A numerical approach to sequential multi-hypothesis testing for Bernoulli model

Abstract

Abstract In this article, we deal with the problem of sequential testing of multiple hypotheses. The main goal is minimizing the expected sample size (ESS) under restrictions on the error probabilities. We take, as a criterion of minimization, a weighted sum of the ESSs evaluated at some points of interest in the parameter space, aiming at its minimization under restrictions on the error probabilities. We use a variant of the method of Lagrange multipliers based on the minimization of an auxiliary objective function (called Lagrangian) combining the objective function with the restrictions, taken with some constants called multipliers. Subsequently, the multipliers are used to make the solution comply with the restrictions. We develop a computer-oriented method of minimization of the Lagrangian function that provides, depending on the specific choice of the parameter points, optimal tests in different concrete settings, as in Bayesian, Kiefer-Weiss, and other settings.
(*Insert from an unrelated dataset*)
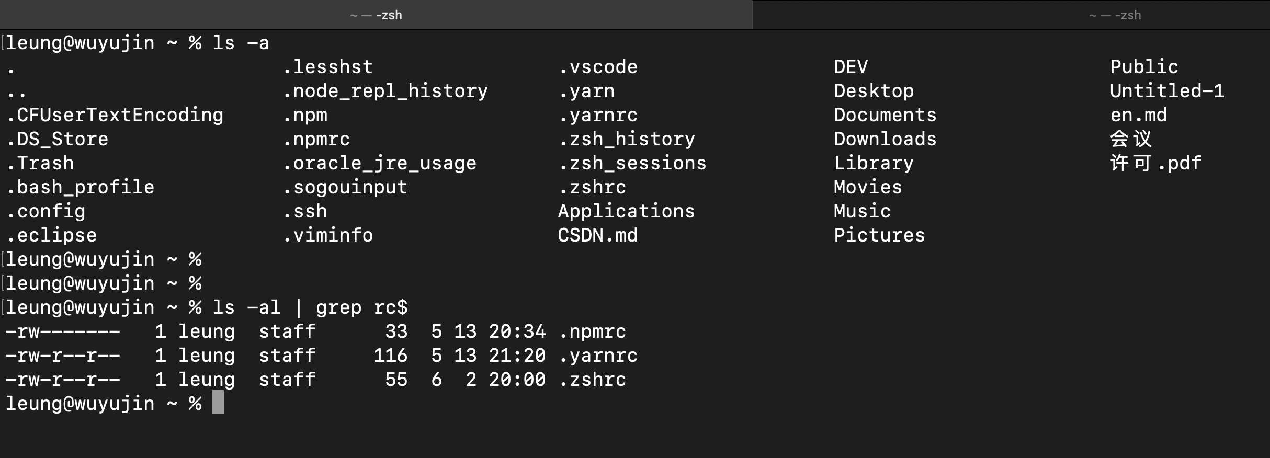Image resolution: width=1270 pixels, height=458 pixels.
Task: Select the .npmrc filename in grep output
Action: pyautogui.click(x=592, y=331)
To exemplify the proposed methods for the particular case of sampling from a Bernoulli population, we develop a set of computer algorithms for designing sequential tests that minimize the Lagrangian function and for the numerical evaluation of test characteristics like the error probabilities and the ESS. We implement the algorithms in the R programming language. The program code is available in a public GitHub repository. For the Bernoulli model, we made a series of computer evaluations related to the optimality of sequential multi-hypothesis tests, in a particular case of three hypotheses. A numerical comparison with the matrix sequential probability ratio test is carried out. A method of solution of the multi-hypothesis Kiefer-Weiss problem is proposed and is applied for a particular case of three hypotheses in the Bernoulli model.